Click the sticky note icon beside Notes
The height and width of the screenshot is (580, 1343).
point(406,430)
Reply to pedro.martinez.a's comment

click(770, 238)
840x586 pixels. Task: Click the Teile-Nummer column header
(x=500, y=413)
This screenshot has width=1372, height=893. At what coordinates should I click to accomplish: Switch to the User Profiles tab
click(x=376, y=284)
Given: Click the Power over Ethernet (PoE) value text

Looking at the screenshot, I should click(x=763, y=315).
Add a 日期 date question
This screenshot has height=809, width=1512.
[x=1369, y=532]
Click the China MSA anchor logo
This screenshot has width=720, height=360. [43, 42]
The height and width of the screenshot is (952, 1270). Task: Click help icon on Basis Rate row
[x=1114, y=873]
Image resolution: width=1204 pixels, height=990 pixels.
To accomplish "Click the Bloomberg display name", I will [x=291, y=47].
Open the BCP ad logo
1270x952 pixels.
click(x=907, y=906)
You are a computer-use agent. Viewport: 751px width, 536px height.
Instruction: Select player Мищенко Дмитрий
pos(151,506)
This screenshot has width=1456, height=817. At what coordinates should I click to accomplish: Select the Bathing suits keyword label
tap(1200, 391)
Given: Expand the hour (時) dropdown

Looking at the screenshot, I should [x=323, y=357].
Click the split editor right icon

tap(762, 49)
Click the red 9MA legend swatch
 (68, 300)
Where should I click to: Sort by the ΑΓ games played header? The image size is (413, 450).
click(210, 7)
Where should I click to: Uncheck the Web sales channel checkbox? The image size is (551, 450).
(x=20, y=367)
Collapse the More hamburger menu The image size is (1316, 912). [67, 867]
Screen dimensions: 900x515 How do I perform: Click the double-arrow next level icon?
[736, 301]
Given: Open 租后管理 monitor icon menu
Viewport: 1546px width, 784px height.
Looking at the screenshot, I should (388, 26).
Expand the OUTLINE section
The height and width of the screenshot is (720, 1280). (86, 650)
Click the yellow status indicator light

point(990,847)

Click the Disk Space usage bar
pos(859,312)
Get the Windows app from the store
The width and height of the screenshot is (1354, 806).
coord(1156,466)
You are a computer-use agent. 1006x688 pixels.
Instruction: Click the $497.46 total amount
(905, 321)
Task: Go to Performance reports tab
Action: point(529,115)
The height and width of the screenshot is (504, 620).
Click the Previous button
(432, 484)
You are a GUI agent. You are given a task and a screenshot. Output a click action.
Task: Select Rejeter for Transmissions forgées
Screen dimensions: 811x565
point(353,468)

#### [Try it]
Among the records, find the lines that contain "agent" and copy each of them.

#### [Answer box]
You are a computer-use agent. Viewport: 751px width, 536px height.
You are a computer-use agent. 1006x688 pixels.
You are a GUI agent. You are given a task and a screenshot. Output a click action.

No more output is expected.